Today's Cyborgs
 
Future Bodies

The Psymbiote Develops

In our work so far we have been exploring innovative ways to extend the body's capabilities, building elements that will eventually add both function and aestheticappeal. The elements which we've been developing include a prosthetic "pedipalp." This mandible-like device which either folds up behind the head or extends out in front of the face. It could be used as a feeding device (when you're busy or on the run), an expressive element (like our hands), or perhaps in performance as a way to touch audience members in an intimate gesture that lacks skin-to-skin contact.

Another unit under construction is a data input glove. The glove has an organic appearance and mechanical joints which will connect to sensors as a means to drive other elements on the suit. Hands are the primary source of production in our culture, and encasing them in technology brings up issues of empowerment vs. encumbrance. This glove will give me new tools, and will provide triggers for other functionality. But how will it affect my ability to use my hands in the ways we're accustomed to using them? To reach and grasp, to interact with my environment, to touch a friend or caress a lover? How will this change me? The glove is fully articulated, but still it alters my means of function, and the body itself. These are some of the interactions we hope to test in our work, and in public performance.


In performance, the psymbiote will be friendly and seductive, interacting openly with her public audience. But these elements we're building could very likely be intimidating, or at least disquieting. This contrast would suggest the ambivalence that many people feel about technology, and the ambiguity of the issues suggested by cybernetics.

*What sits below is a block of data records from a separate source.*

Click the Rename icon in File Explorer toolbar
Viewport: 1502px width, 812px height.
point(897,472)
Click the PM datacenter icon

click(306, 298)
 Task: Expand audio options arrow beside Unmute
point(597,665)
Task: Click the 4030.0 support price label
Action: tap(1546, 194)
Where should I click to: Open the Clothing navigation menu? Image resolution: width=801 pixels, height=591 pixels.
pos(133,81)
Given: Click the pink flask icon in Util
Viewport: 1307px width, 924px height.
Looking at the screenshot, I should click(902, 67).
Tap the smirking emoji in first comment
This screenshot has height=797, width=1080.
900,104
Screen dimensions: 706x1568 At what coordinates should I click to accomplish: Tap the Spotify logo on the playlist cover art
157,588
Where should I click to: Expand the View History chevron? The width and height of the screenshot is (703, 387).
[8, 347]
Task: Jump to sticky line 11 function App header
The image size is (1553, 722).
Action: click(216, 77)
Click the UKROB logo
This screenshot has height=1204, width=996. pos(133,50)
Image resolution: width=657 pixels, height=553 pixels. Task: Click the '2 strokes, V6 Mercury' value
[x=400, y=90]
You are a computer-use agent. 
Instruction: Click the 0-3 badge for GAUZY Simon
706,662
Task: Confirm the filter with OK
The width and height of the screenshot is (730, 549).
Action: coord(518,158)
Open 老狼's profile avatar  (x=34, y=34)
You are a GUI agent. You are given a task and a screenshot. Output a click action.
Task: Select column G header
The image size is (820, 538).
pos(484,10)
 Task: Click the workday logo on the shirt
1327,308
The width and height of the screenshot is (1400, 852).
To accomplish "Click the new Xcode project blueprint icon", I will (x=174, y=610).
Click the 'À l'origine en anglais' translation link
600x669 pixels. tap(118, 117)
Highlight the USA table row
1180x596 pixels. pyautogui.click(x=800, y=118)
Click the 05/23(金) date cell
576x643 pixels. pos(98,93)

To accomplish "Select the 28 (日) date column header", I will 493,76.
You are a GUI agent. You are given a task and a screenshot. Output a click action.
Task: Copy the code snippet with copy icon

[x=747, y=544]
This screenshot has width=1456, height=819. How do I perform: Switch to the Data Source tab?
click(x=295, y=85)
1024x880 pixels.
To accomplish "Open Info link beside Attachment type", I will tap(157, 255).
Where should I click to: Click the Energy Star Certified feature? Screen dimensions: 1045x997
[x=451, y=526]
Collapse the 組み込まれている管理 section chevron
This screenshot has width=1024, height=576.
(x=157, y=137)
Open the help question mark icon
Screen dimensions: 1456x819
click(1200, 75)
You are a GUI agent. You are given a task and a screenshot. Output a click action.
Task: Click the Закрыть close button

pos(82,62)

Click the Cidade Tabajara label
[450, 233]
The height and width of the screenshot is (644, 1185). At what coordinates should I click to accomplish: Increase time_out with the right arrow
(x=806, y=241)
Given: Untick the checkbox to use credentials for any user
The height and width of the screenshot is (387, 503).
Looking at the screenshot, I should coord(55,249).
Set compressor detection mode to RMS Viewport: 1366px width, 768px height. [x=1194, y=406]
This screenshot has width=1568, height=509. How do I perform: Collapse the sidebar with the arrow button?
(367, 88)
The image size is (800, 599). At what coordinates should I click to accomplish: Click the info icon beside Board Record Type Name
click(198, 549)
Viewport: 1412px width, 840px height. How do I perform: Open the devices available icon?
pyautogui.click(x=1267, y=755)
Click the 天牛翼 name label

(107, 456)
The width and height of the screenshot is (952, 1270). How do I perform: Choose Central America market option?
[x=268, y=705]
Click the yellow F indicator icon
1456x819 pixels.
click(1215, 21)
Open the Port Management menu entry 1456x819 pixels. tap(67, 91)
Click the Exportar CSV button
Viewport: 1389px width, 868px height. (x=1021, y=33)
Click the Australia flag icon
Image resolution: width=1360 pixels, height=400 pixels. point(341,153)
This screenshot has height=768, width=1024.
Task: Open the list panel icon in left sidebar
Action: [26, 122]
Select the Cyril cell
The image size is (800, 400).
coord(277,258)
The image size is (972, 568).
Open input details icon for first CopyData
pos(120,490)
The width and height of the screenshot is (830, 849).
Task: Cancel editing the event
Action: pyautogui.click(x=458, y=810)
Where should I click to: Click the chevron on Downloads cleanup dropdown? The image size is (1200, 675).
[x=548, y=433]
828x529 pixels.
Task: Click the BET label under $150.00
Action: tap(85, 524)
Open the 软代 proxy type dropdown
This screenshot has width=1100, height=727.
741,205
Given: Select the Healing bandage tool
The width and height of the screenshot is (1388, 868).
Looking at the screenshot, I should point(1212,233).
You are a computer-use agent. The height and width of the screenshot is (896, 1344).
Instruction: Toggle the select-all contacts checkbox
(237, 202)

Who believes that technological enhancements will change us fundamentally? If you wear your computer everyday, do you think that will change you? How? In what way? A colleague recently said "I just go where my palm pilot tells me", and I think that's an attitude that is coming out in more people as we allow technologies to help run our lives. As we add more technological functionality to daily life, further integrating devices with our physical selves, these elements could have transformative powers. Implanted and integrated technologies could change our conceptions of the form, function, and appearance of the human body, and promote the hybridization of identity as well.

The psymbiote will be more than a human in a costume. When the psymbiote is fully formed, she will take over this body. It will move differently, perceive the world from an altered vantage point, experience new sensory input, communicate to the world with different signals. We define our sense of self primarily through our experiences, our interactions with the world. If we change the nature of these interactions, we alter our conception of self.